## YOUR TASKS
A) Answer these questions from the text on climate change and development projects, one answer per line:
(i) Which report states that climate risks already seriously affect hundreds of millions of people?
(ii) To which country was a climate consultant sent in early 2009 for a pilot study?
(iii) In which three countries were additional climate change workshops organized in 2009?
B) Carry on the text on climate change and development projects, starting after its final sentence.

## TEXT TO READ
The scientific evidence for a human influence on climate change is unequivocal: Human activities and the emissions of greenhouse gases in particular lead to global warming and to changes in weather patterns. Increases in droughts, floods, and extreme precipitation events are the consequence. According to the Human Impact Report of the Global Humanitarian Forum, these climate risks and the effects of a rapidly changing climate on agriculture and health seriously affect hundreds of millions already now. With the projected acceleration of climate change, the numbers threatened by the adverse effects of climate change will rapidly increase in near future.

The changing climate poses severe problems to present and future development goals. Climate risks affect the livelihoods of the rural poor. Their strong dependence on natural resources and their limited capacity to adapt renders the population of the global South very vulnerable to climate change. Therefore, development projects need to take climate change into account to lead to sustainable improvements in the standards of living of the beneficiaries.

Motivation and History

Climate variability and change is one of the many stressors influencing the lives of local communities. Although more than a quarter of the development activities have been identified to be seriously threatened by climate risks, most community-level development projects do not explicitly take climate risks and their impacts on local livelihoods into account. Neither are the long-term effects of climate change or the potential for mitigating climate change, i.e. reducing greenhouse gas emissions and increasing carbon sequestration, dealt with in designing development projects.

Considering this shortcoming in the planning and managing of development projects, Bread for all and HEKS decided to analyze, whether a systematical integration of climate risks and mitigation potential in development projects would be feasible and meaningful. In early 2009, a climate consultant of HEKS and Bread for all, was sent to Honduras to perform a pilot study on climate proofing of community-level development projects. Climate proofing, refers to the protection of existing investments against climate risks.

During his stay, the consultant analyzed two community-level projects in southern Honduras and organized in collaboration with Intercooperation a workshop on climate change for the partner organizations of HEKS and Bread for all in Honduras. The climate proofing analysis and the workshop in Honduras awakened considerable interest and thus, three additional climate change workshops in Niger, Ethiopia, and Haiti were organized and financed in 2009.

## DATASET ENTRIES
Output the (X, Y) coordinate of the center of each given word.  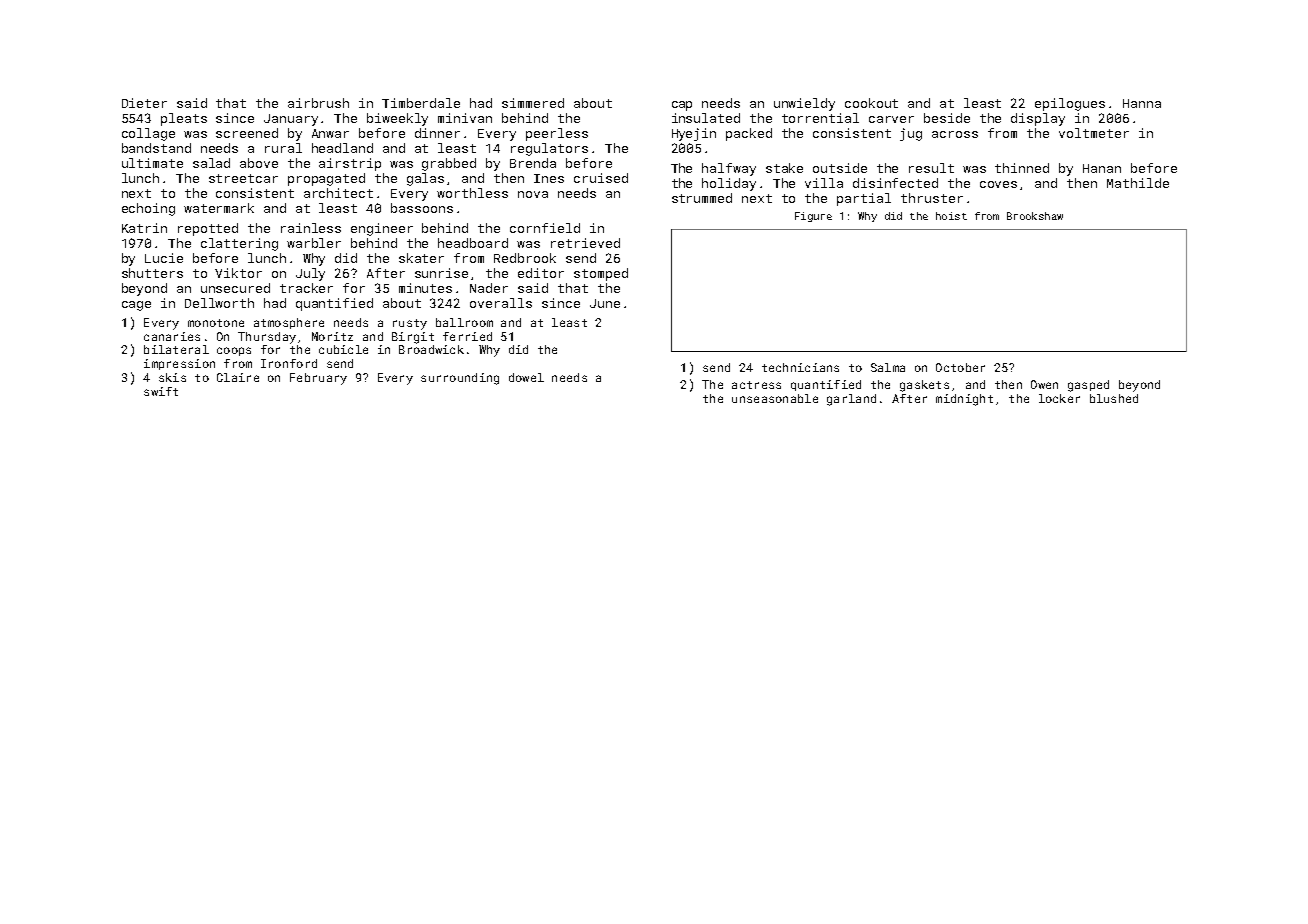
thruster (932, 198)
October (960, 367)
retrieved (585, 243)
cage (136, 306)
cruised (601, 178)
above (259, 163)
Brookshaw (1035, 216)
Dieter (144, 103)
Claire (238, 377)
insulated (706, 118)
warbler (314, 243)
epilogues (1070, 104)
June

## EXERCISE RESULTS
A)
(i) The Human Impact Report of the Global Humanitarian Forum
(ii) Honduras
(iii) Niger, Ethiopia, and Haiti

B)
Participatory Tool on Climate and Disaster Risks

The first climate proofing analysis was planned to be carried out using the Community Based Risk Screening Tool – Adaptation and Livelihoods (CRiSTALi). This tool, however, proved to be too complicated to use in the field and lacked various aspects considered important. Bread for all and HEKS, thus developed a new tool. The Climate Proofing Tool is simple to use in the field and also covers the aspects of mitigation of climate change and disaster risk management.

The tool closely follows the structure of CRiSTAL. In different modules that build on each other, the tool helps the user to analyze:

• how climate risks and natural hazards affect the local communities,

• what current coping strategies of the local communities exists,

• how the project impacts the livelihood resources relevant to dealing with climate risks,

• whether the project contributes to mitigating climate change,

• how to adjust the project to further strengthen the adaptive capacities of the beneficiaries and improve the project’s impact on global climate.

The information for a climate proofing assessment is collected through stakeholder consultations and a limited amount of literature review. Consulting the beneficiaries and project coordinators ensures that modifications to the project emerging from such an assessment are adapted to the local context. The consultations are held in different groups with men and women separated to respect the different realities of their everyday lives and to make sure that both have their say. In addition, beneficiaries and project coordinators are consulted separately.

The tool lists a series of participatory exercises that focus on climate risks, their impacts on the livelihood resources, and current coping strategies. Additionally, the tool includes tables to collect and structure the information from the consultations and the literature review.

Climate and Disaster Risks Workshops

The climate change workshops aim at raising awareness for the topic and aim at providing the basics needed to climate proof a development project. Participants to the workshops come from a range of institutions to best cover the different aspects of the topic and to foster fruitful and interesting discussions. Priority is given to producers and coordinators of development projects of partners in the respective countries. To foster gender equality, we demand that both female and male representatives of the projects attend the workshops. Local experts from the different research organizations and representatives of the government are also invited. The different backgrounds of the participants are also the major challenge in organizing a workshop. Depending on the situation, interpreters are needed and the presentations and exercises have to be adapted to fit the needs of the participants.

The workshops consist of a series of introductory presentations, exercises and a field trip. The topics covered in the presentations include:

• Global climate change, its causes and its effects

• Local climate change and impacts

• Strategies to deal with climate change: a) adapting to the inevitable local impacts and

b) avoiding further climate change

• Adaptation to climate change and disaster risk reduction

• International and national climate politics

• An example of a climate proofing analysis of a local community-level development project with the Participatory Tool on Climate and Disaster Risks

• Examples of local development projects with a strong climate component.

Whenever possible, the presentations are held by local experts to make use of the local knowledge, to promote and introduce the local experts to the participants, and to stimulate cooperation between the different organizations and experts.

In smaller groups, the participants learn to use the climate proofing tool. The exercises in the workshop mirror the participatory exercises as proposed in the Participatory Tool on Climate and Disaster Risks. The participants identify climate risks, their impacts on livelihood resources, and current coping strategies. In a final step they develop a community-level climate project for their area. Additionally, the participants are given the possibility to visit a local project that features a strong climate component or a research centre during a field trip.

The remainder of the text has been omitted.